PASSAGE PROVIDED Block Start
In One Body

We will be starting a new sermon series this Sunday called “In One Body”. The title comes from a line in Ephesians 2, “But now in Christ Jesus you who once were far off have been brought near by the blood of Christ. For he himself is our peace, who has made us both one and has broken down in his flesh the dividing wall of hostility by abolishing the law of commandments expressed in ordinances, that he might create in himself one new man in place of the two, so making peace, and might reconcile us both to God in one body through the cross, thereby killing the hostility.” 

This series continues our exploration of the concept of “the Body of Christ” in Scripture, and will walk us through Paul’s letter to the Ephesians. The letter to the Ephesians, in fact, may not have been a letter just to the Ephesians, but to the Ephesians and all of the Mediterranean churches that surrounded Ephesus. It marks a significant point in Christian history, the point at which the Church began to think of itself as a world-wide Body rather than as a loose confederation of several churches. The organizational notion of a world-wide religion was something that was brand new for its day. Only the Roman Empire could claim such a thing, and technically it wasn’t a religion, per se.

Our annual focus, “We are the Body,” has three stages. The first part of the focus we spent talking about our Identity as the Body of Christ, affirming what is in Scripture and how we are indeed identified with Christ and with each other in this mystery of God. The second part of our focus concerned our Function, as we talked about how God has created us differently for different works – how He has given us different parts of Jesus’ “genome” so that together we can exhibit signs of life. This last part of our focus is on our Relationships. Just as different parts of the body interrelate to serve the whole, that is the case with us.

From now to November we will be looking at how we relate with those whom God has brought us together with in Christ. We will talk about how we relate within the Body, including in our home church and denomination as well as those outside of our faith traditions but who are still Christians. We will discuss how we relate within our families and neighborhoods, as the vocational places where God has set us. And lastly, we will explore how God wants us to relate with the world through mission.

All of this begins with our series “In One Body,” and we hope that you can be with us every Sunday of the series, from now until September 2.
PASSAGE PROVIDED Block End
DATASET ENTRIES Block Start
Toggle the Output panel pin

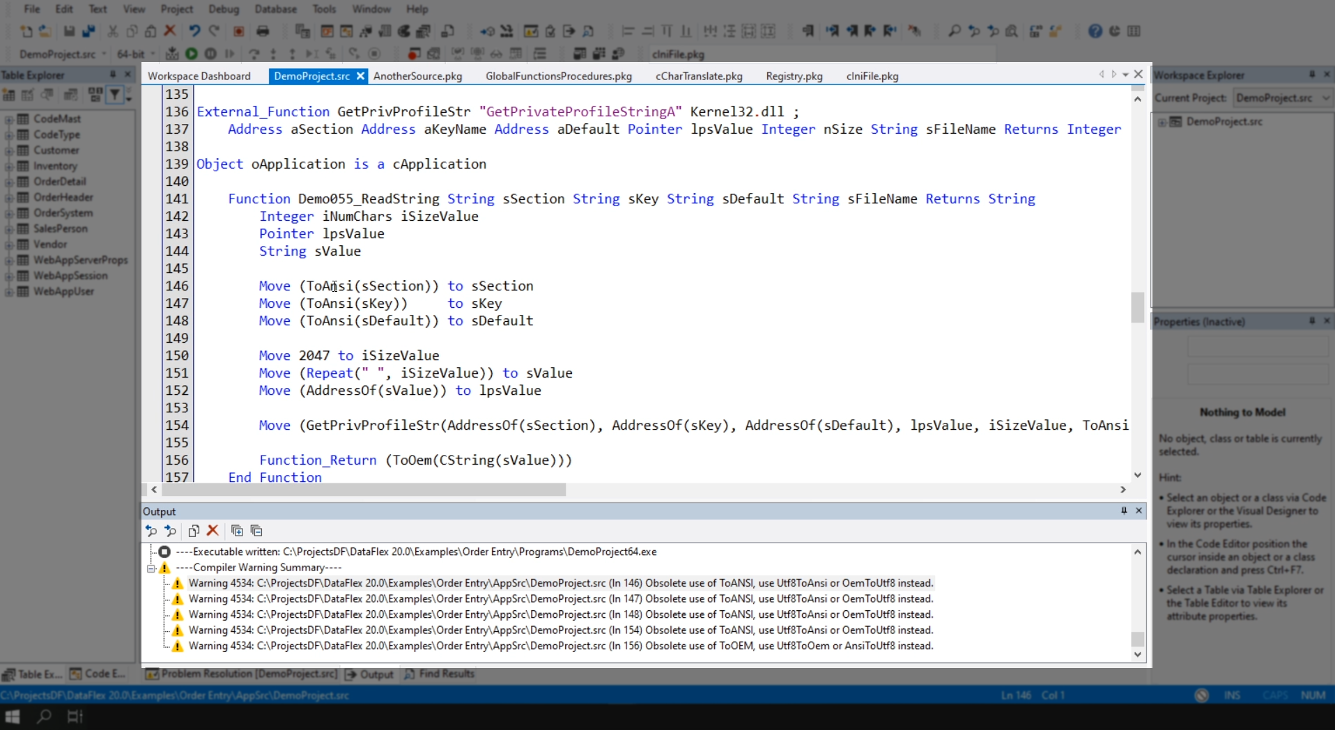point(1124,511)
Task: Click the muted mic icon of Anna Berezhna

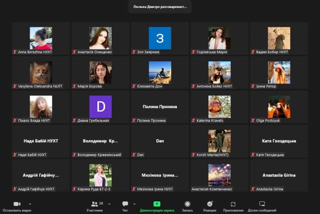Action: click(15, 52)
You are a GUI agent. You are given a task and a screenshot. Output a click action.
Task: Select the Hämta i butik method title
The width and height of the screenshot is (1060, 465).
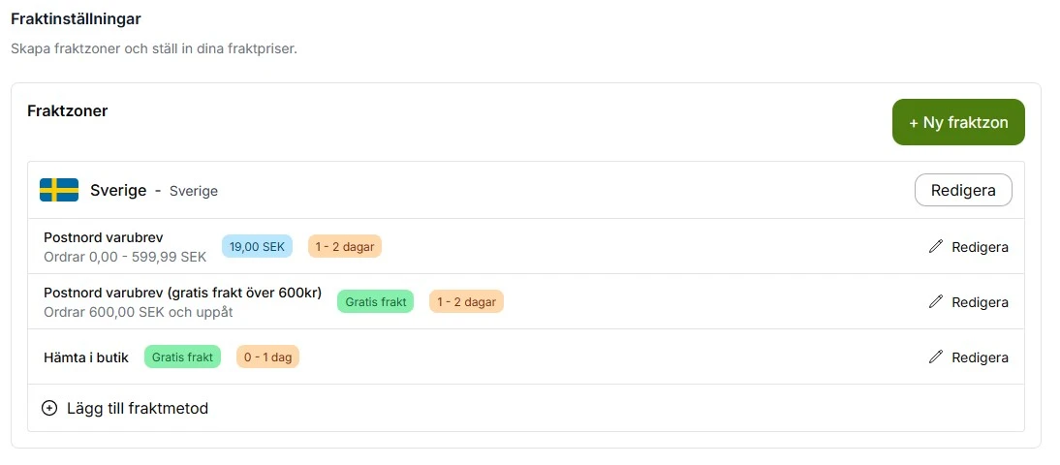tap(86, 357)
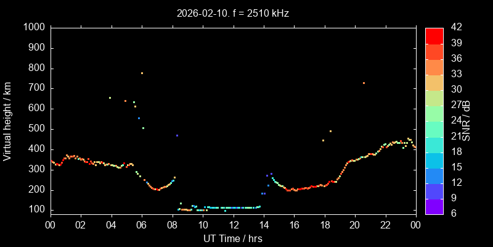Select the cyan 15–18 dB colorbar band
Viewport: 493px width, 247px height.
tap(434, 159)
DATASET ENTRIES Block End
EXERCISE INSTRUCTIONS: Copy the "In One Body" sermon series announcement word for word, everything from "This series continues" down to "religion, per se.".

RESPONSE TO THIS TASK:
This series continues our exploration of the concept of “the Body of Christ” in Scripture, and will walk us through Paul’s letter to the Ephesians. The letter to the Ephesians, in fact, may not have been a letter just to the Ephesians, but to the Ephesians and all of the Mediterranean churches that surrounded Ephesus. It marks a significant point in Christian history, the point at which the Church began to think of itself as a world-wide Body rather than as a loose confederation of several churches. The organizational notion of a world-wide religion was something that was brand new for its day. Only the Roman Empire could claim such a thing, and technically it wasn’t a religion, per se.